How many lines in the material below contain the string "agent"? Answer with the number alone.
Records provided section start
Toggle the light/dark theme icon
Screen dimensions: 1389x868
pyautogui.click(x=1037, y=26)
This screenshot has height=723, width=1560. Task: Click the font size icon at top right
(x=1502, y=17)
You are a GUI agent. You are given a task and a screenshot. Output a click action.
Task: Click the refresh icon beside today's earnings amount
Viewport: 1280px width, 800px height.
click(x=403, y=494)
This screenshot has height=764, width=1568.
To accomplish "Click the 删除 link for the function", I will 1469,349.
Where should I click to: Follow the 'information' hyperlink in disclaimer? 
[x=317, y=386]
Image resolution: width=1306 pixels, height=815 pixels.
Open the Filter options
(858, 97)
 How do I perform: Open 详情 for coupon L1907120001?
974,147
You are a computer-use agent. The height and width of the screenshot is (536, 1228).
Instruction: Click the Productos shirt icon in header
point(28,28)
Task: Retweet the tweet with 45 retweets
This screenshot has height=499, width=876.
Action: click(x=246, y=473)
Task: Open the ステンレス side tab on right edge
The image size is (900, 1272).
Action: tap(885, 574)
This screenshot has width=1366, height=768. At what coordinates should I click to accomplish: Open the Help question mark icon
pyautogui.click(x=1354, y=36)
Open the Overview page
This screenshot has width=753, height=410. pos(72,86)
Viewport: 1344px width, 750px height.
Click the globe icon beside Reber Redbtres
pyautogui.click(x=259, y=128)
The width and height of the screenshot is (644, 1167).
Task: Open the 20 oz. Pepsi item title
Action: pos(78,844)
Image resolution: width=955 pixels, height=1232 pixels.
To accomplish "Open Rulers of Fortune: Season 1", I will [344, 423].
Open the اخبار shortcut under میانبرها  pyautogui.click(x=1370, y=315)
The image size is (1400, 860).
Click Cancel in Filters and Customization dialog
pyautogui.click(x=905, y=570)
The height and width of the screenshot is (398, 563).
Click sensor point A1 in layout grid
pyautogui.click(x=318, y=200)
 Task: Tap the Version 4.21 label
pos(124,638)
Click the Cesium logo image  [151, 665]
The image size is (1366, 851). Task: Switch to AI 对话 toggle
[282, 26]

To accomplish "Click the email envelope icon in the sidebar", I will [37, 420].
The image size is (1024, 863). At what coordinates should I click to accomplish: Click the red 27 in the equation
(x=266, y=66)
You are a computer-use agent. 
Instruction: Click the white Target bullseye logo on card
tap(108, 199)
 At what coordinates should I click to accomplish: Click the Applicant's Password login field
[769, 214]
Records provided section end
**Output of the exercise:** 3